Il flamboyant Wayne Marshall (uno dei tre Direttori
Principali Ospiti) esordisce nella stagione con un bel pieno-di-Ravel. Pieno e anche…
piano, visti i due concerti offerti dal palinsesto e proposti da uno degli aficionados dell’Auditorium, Roberto Cominati.
Anche il pezzo
di apertura avrebbe in realtà a che fare con la tastiera: infatti è Alborada
del gracioso (serenata mattutina
del giullare) quarto dei 5 Specchi
per pianoforte composti nel 1905. Noi però ascoltiamo la versione orchestrale
che l’Autore produsse 13 anni più tardi. La maestria di Ravel in fatto di
orchestrazione rifulge qui più che mai, basti pensare alla suddivisione degli
archi, per i quali nella sezione centrale (Plus
lent) del brano sono previste ben 24 parti (6-6-5-4-3)!

== Dati ==
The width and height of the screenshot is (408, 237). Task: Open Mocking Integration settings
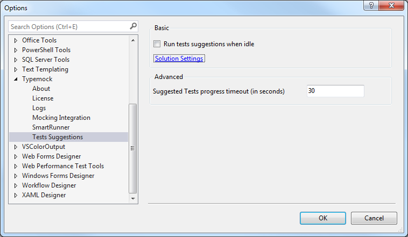[x=61, y=118]
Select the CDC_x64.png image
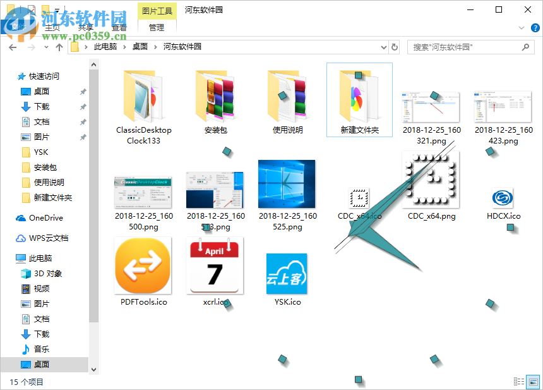This screenshot has width=543, height=390. point(430,179)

== Consegna ==
Restituisci integralmente la presentazione del concerto dedicato a Ravel, senza cambiare nulla.

== Risultato ==
Il flamboyant Wayne Marshall (uno dei tre Direttori
Principali Ospiti) esordisce nella stagione con un bel pieno-di-Ravel. Pieno e anche…
piano, visti i due concerti offerti dal palinsesto e proposti da uno degli aficionados dell’Auditorium, Roberto Cominati.
Anche il pezzo
di apertura avrebbe in realtà a che fare con la tastiera: infatti è Alborada
del gracioso (serenata mattutina
del giullare) quarto dei 5 Specchi
per pianoforte composti nel 1905. Noi però ascoltiamo la versione orchestrale
che l’Autore produsse 13 anni più tardi. La maestria di Ravel in fatto di
orchestrazione rifulge qui più che mai, basti pensare alla suddivisione degli
archi, per i quali nella sezione centrale (Plus
lent) del brano sono previste ben 24 parti (6-6-5-4-3)!